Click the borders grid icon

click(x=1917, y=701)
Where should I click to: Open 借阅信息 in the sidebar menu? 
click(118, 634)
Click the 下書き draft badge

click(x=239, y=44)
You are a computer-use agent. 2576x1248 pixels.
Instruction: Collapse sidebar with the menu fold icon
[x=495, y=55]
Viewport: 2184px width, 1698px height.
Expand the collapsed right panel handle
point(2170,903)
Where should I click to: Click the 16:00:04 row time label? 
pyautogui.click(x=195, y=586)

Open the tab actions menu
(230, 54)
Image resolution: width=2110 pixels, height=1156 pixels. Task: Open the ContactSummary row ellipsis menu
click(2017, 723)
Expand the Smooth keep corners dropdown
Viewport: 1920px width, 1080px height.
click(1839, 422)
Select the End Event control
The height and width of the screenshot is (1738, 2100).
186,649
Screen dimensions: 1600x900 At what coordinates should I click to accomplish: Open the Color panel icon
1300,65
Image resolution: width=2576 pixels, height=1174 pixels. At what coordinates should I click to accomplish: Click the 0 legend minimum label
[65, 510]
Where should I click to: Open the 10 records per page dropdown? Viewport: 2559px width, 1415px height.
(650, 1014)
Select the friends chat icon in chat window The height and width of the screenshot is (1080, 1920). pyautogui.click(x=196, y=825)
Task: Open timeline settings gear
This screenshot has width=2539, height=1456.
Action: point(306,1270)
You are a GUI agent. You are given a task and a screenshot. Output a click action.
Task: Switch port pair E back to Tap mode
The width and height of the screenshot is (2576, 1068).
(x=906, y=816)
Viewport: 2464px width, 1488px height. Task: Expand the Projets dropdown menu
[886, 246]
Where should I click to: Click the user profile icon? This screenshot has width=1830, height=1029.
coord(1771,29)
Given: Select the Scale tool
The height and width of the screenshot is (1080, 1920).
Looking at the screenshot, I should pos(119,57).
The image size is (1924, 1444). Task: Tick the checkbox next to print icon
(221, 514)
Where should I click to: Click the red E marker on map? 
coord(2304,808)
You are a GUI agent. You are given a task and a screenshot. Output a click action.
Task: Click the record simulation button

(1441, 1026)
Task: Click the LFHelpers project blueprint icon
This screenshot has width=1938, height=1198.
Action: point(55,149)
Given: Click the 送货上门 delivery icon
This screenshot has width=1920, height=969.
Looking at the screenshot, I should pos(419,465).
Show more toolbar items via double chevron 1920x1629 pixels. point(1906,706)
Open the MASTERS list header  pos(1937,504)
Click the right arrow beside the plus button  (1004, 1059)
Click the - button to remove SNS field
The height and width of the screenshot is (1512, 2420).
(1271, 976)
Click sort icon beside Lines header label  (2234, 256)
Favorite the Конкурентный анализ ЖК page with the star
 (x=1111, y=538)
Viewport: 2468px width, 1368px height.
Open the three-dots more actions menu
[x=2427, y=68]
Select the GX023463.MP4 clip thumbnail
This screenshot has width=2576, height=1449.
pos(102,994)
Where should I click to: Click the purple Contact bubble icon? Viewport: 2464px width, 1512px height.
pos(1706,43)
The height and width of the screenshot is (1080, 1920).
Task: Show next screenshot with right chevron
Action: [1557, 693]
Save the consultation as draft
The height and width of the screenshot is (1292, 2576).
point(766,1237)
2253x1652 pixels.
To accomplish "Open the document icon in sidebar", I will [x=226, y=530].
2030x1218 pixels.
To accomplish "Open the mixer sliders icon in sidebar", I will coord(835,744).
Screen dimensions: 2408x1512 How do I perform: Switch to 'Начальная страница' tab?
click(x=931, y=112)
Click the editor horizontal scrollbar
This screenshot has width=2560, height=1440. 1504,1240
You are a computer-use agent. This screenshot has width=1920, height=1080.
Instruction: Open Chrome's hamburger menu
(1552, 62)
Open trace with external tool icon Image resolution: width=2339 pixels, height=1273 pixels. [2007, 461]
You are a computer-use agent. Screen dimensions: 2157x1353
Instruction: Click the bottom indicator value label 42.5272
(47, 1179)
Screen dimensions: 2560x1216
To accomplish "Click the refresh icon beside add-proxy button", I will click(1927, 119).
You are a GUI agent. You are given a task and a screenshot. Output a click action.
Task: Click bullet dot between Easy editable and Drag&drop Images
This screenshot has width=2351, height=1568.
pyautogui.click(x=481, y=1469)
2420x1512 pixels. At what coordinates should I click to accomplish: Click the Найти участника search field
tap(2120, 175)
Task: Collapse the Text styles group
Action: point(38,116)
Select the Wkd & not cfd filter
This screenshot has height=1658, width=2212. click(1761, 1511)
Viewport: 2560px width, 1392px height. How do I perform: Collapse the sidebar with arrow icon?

-- Assignment --
Looking at the data above, return every line from the one with "You are a computer-use agent. 2576x1248" down to the one with "Task: Switch port pair E back to Tap mode", exactly and inclusively.

-- Exercise solution --
You are a computer-use agent. 2576x1248 pixels.
Instruction: Collapse sidebar with the menu fold icon
[x=495, y=55]
Viewport: 2184px width, 1698px height.
Expand the collapsed right panel handle
point(2170,903)
Where should I click to: Click the 16:00:04 row time label? 
pyautogui.click(x=195, y=586)

Open the tab actions menu
(230, 54)
Image resolution: width=2110 pixels, height=1156 pixels. Task: Open the ContactSummary row ellipsis menu
click(2017, 723)
Expand the Smooth keep corners dropdown
Viewport: 1920px width, 1080px height.
click(1839, 422)
Select the End Event control
The height and width of the screenshot is (1738, 2100).
186,649
Screen dimensions: 1600x900 At what coordinates should I click to accomplish: Open the Color panel icon
1300,65
Image resolution: width=2576 pixels, height=1174 pixels. At what coordinates should I click to accomplish: Click the 0 legend minimum label
[65, 510]
Where should I click to: Open the 10 records per page dropdown? Viewport: 2559px width, 1415px height.
(650, 1014)
Select the friends chat icon in chat window The height and width of the screenshot is (1080, 1920). pyautogui.click(x=196, y=825)
Task: Open timeline settings gear
This screenshot has width=2539, height=1456.
Action: point(306,1270)
You are a GUI agent. You are given a task and a screenshot. Output a click action.
Task: Switch port pair E back to Tap mode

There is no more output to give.